Overall Equipment Effectiveness (OEE) identifies the percentage of planned production time that is truly productive. An OEE score of 100% represents perfect production: manufacturing only good parts, as fast as possible, with no down time.
Traditionally, OEE lives in offices and meetings. What do we mean by that? Operators capture data using log sheets that record down time, changeover time, and production counts. After the shift ends an admin or supervisor collates the data and generates an OEE report, which is reviewed at the next daily production meeting. Bottom line – the information is too late to drive meaningful proactive improvement on the plant floor. Furthermore, manual data capture frequently suffers from serious accuracy issues (such as underreporting of down time). OEE displays solve both of these problems.
OEE displays automate data capture, calculate OEE in real-time, and identify underlying losses so the team knows how well they are doing during the shift (we call it “winning the shift”). The underlying losses of OEE are expressed in terms of Availability, Performance, and Quality. Going back to the idea of perfect production: “manufacturing only good parts” is perfect Quality, “as fast as possible” is perfect Performance, and “with no down time” is perfect Availability.
Many businesses find that pure OEE as shown above can be a bit abstract for practical use by teams on the factory floor (what does a Performance score of 94.8% really mean?). An interesting alternative for an OEE display is to show Availability, Performance, and Quality in terms of loss (usually lost time within the shift, job, or part run). In other words, show Availability Loss, Performance Loss, and Quality Loss.

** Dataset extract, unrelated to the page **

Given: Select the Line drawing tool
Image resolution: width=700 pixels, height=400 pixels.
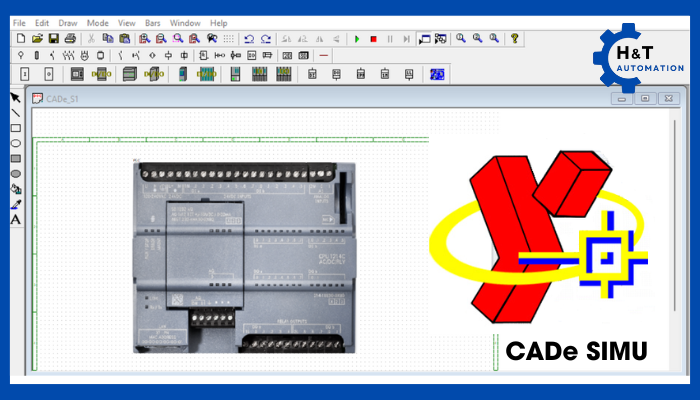Looking at the screenshot, I should pyautogui.click(x=15, y=113).

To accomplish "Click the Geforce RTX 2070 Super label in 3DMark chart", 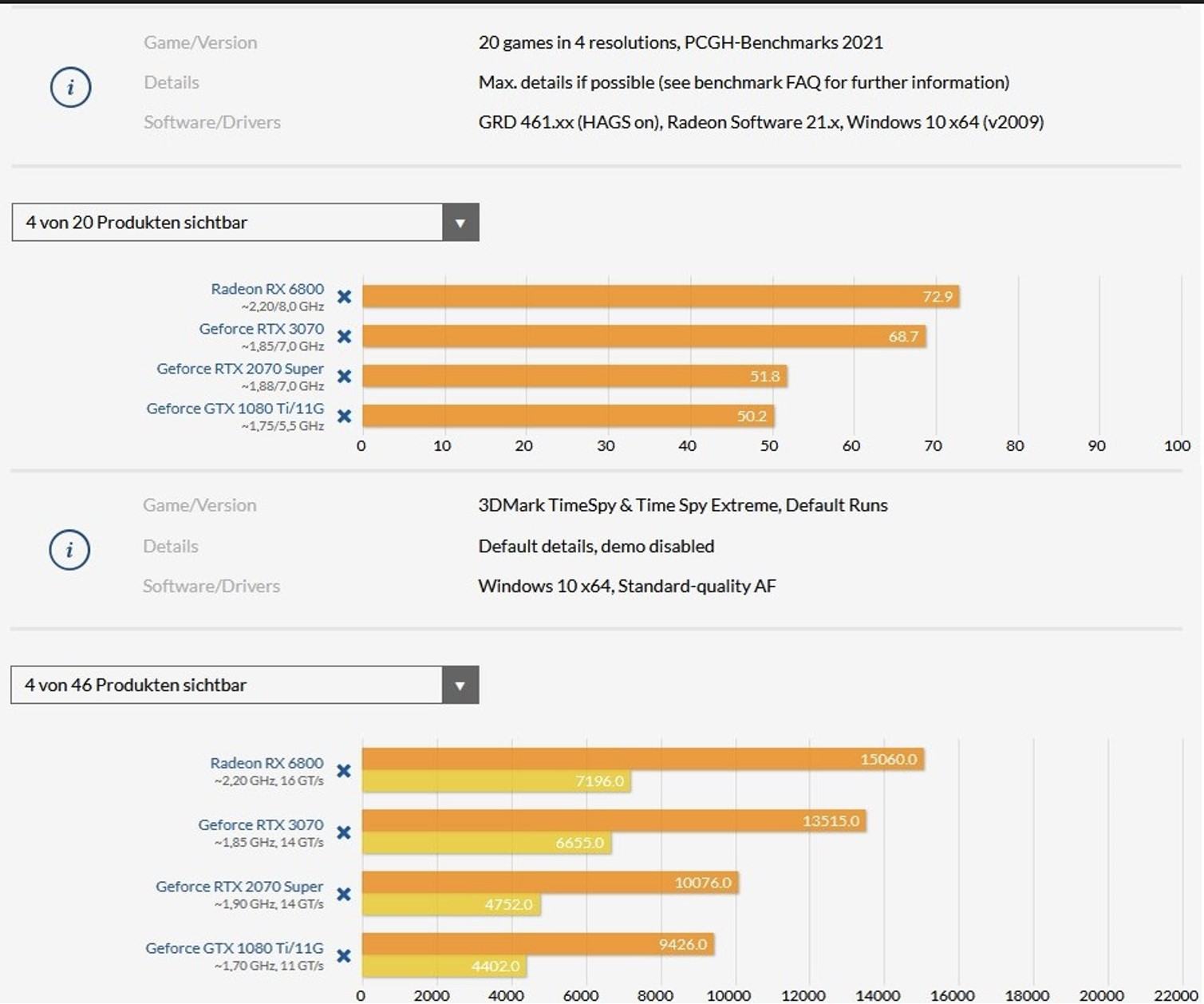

A popular alternative to OEE displays focuses on metrics that enable employees to “win the shift”. A TAED display shows:
TAED is a tool for instantly conveying to plant floor employees how well they are doing – whether they are “winning the shift”.
Right-Size Your OEE
Your OEE score shows you how close you are to perfect production. 100% OEE means you are manufacturing only good parts, as fast as possible, with no down time. But on its own, your OEE score tells you nothing about what you need to improve and where you should focus. The true value of OEE comes from understanding and acting on the underlying losses: Availability Loss, Performance Loss and Quality Loss. These losses tie directly to the Six Big Losses, which provide an excellent framework for understanding and improving productivity. Focus on addressing these losses and your OEE will improve naturally.
But there is another important step in the chain – establishing the right focus at the right levels.
Operators focus on what they can improve in the next few hours. Get the line to speed. Quickly react to down events. Meet the changeover target.
Supervisors focus on driving improvement across days or weeks. Analyze a problematic part. Set shift targets. Use data to be proactive – not reactive.
Leadership focuses on change that spans months or longer. Launch a project. Set goals. Compare investment to results.
Make sure to include all levels of your company right from the start.
One of the fastest ways to improve manufacturing productivity is to relentlessly focus on Top Losses. In other words, focus your attention on the smallest set of improvement actions that will yield big results.
Top Losses is particularly effective for stabilizing problematic areas of production. It leverages the principles of Agile: short cycles of work, coupled with frequent delivery of results, driving continuous improvement.
Top Losses is a cyclical process with three phases in each cycle:
Track (capture accurate Top Loss information)
Pick (select actions based on the Top Losses)
Fix (implement improvement actions)
Every manufacturing company tracks what they've made (e.g., pieces, cases, or pallets), but few accurately track what they've lost – productive time. To improve manufacturing productivity, the goal of the ‘Track’ phase is to accurately capture all of the losses to perfect production (perfect production is manufacturing only good parts, as fast as possible, with no down time).
OEE and the Six Big Losses are excellent starting points for tracking loss, and are natural companions to a Top Loss initiative. The key addition for Top Losses is that it is absolutely critical to capture loss reasons (particularly for down time).
The ‘Pick’ phase is a meeting where the team reviews Top Losses, selects the next loss to be addressed, and agrees on specific improvement actions. A good starting point is to select the largest loss where: your team has ideas on actions that they can take, minimal external resources are required, and actions can be taken straightaway. The characteristics of an effective ‘Pick’ meeting are:
Brief (typically 30 minutes or less)
Positive (high energy and action-oriented)
Focused (set agenda; finishes on time with specific actions selected)
Small (attended primarily by people who will implement actions)
This is the part that teams usually enjoy the most – taking action. It's important to maintain discipline to stay focused on the agreed loss, and to ensure that actions are completed before the next meeting. An excellent framework for monitoring the effectiveness of actions and making mid-course adjustments is Short Interval Control. Over time, introduce new tools to the team to increase the team's effectiveness in addressing and mitigating losses.
It is also important to celebrate success in order to reinforce the desired outcome (improved productivity). Reward success with recognition. For example, this can be as simple as free lunches for teams that generate notable improvements.
In the short term, Top Losses harnesses the power of focus (fix one thing at a time) and prioritization (address the biggest losses first) to deliver fast improvements in productivity.
In the long term, Top Losses builds a foundation for accurately capturing loss information and instills the habit of basing actions on concrete information.